From Kafka to Delta Lake using Apache Spark Structured Streaming
In this blog post we set up a pipeline based on a Spark Structured Stream consuming Avro events from an Apache Kafka topic and writing them to a Delta Lake table.

In our journey of building an IoT Ingestion Platform around connected tyres and vehicles, we have been testing Spark Structured Streaming and Delta Lake together to consolidate our data in our Azure Blob Storage.

Spark Structured Streaming is a distributed and scalable stream processing engine built on the Spark SQL engine. It provides a large set of connectors (Input Source and Output Sink) and especially a Kafka connector one to consume events from a Kafka topic in your spark structured streams.

On the other hand, Delta Lake is an open-source storage layer that brings ACID transactions to Apache Spark and big data workloads. It helps unify streaming and batch data processing. A Delta Lake table is both a batch table as well as a streaming source and sink. As data are stored in Parquet files, delta lake is storage agnostic. It could be an Amazon S3 bucket or an Azure Data Lake Storage container.
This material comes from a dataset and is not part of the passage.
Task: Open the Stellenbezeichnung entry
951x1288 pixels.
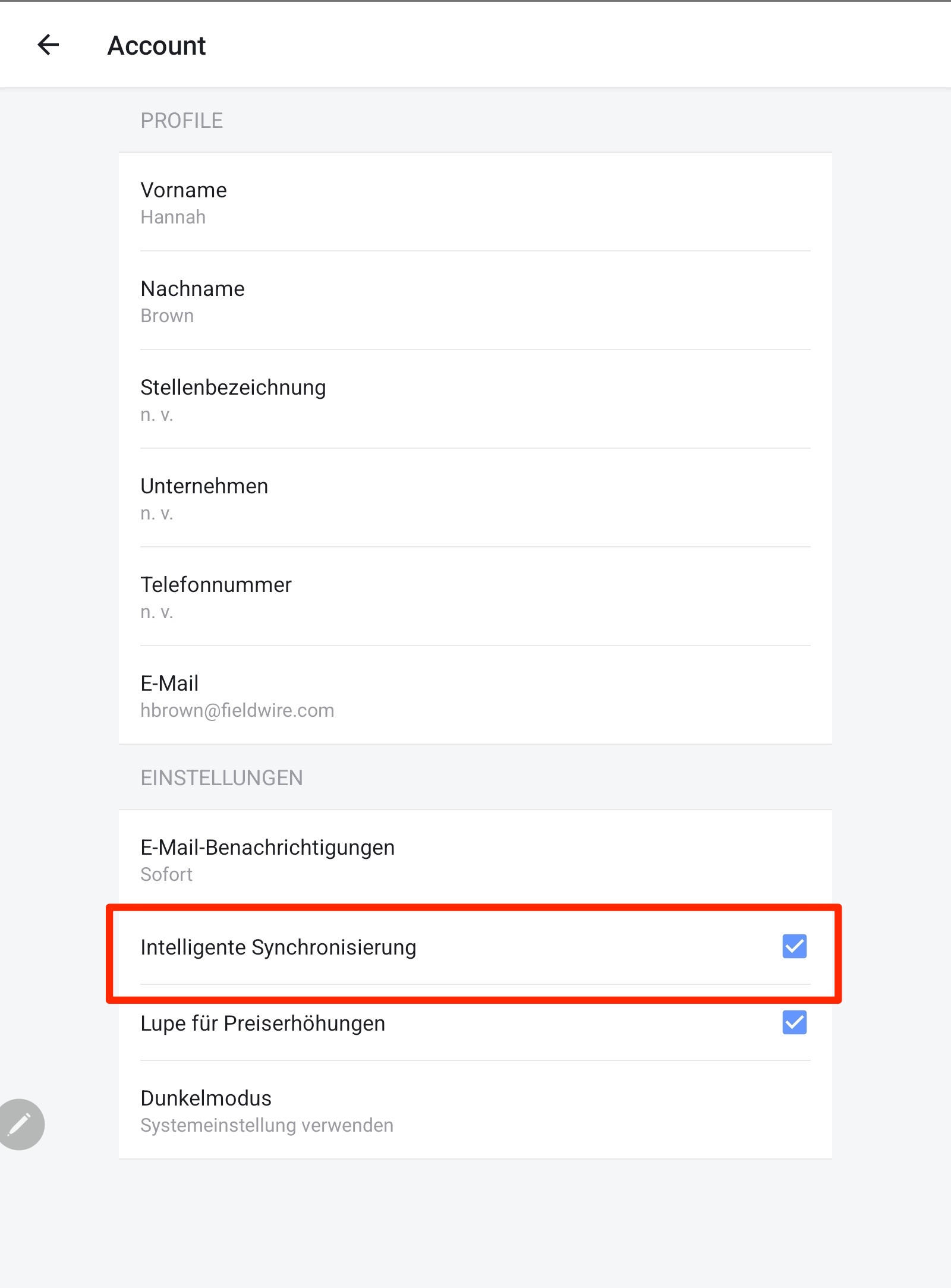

By using Kafka as an input source for Spark Structured Streaming and Delta Lake as a storage layer we can build a complete streaming data pipeline to consolidate our data.
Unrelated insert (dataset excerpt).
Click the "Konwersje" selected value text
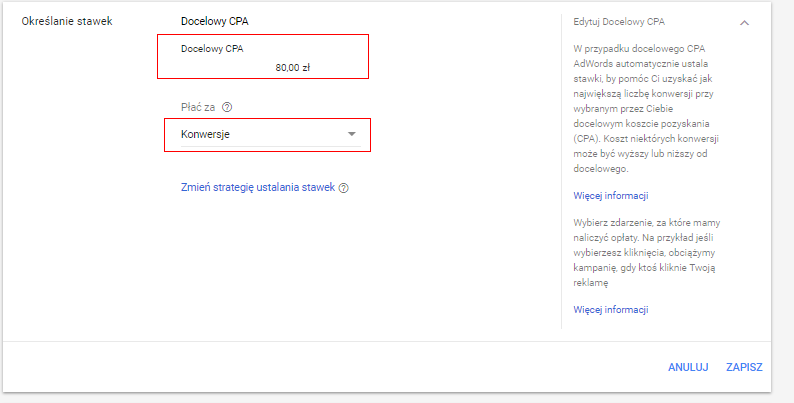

Let’s see how we can do this.

First of all, we will use a Databricks Cluster to run this stream. This example will be written in a Python Notebook.

We have a Kafka topic named "GPS" in which our vehicles are publishing their GPS positions. The data is serialized in Avro with the following schema

{
  "type": "record",
  "name": "Gps",
  "namespace": "com.michelin.telematic",
  "fields": [
    {
      "name": "timestamp",
      "type": "long"
    },
    {
      "name": "deviceId",
      "type": "long"
    },
    {
      "name": "latitude",
      "type": "double"
    },
    {
      "name": "longitude",
      "type": "double"
    },
    {
      "name": "altitude",
      "type": "double"
    },
    {
      "name": "speed",
      "type": "double"
    }
  ]
}

1. Configuration

Let’s start by creating a cell in a Python Notebook and define some global variables

# Kafka Broker infos
kafkaBootstrapServers = "..."
kafkaUser = "MY_USER"
kafkaSecret = "MY_SECRET"

# Schema registry infos
schemaRegistryApiKey = "MY_API_KEY"
schemaRegistrySecret = "MY_SECRET"
schemaRegistryUrl = "..."

# Topic to consume
topicName = "gps"
  • The Kafka instance and schema registry connections informations: servers, authentications details
  • The Kafka topic name we want to consume events from

2. Schema Registry

The data coming from our GPS Kafka topic is Avro serialized. So the first thing we need to do is retrieve the Avro Schema to deserialize records in the stream before writing them to our Delta Lake table.

By default, Databricks does not provide python Confluent libraries to query schema registry.

Let's add this dependency to Databricks with two external librairies pointing to the PyPi confluent-kafka[avro] package

Capture-d-e-cran-2021-01-25-a--09.28.28-1

We can now retrieve our schema using this Confluent's Python client for Apache Kafka.

# Retrieve GPS Schema grom Schema Registry

from confluent_kafka.schema_registry import SchemaRegistryClient

schema_registry_conf = {
    'url': schemaRegistryUrl,
    'basic.auth.user.info': '{}:{}'.format(schemaRegistryApiKey, schemaRegistrySecret)}

schema_registry_client = SchemaRegistryClient(schema_registry_conf)
gps_schema_response = schema_registry_client.get_latest_version(topicName + "-value").schema
gps_schema = gps_schema_response.schema_str

First, we instantiate a new SchemaRegistryClient with the authentication details. Then we lookup up the latest version of our GPS schema. The schema name is the topic name suffixed by "-value". The gps_schema var now has a JSON description of our Avro Schema.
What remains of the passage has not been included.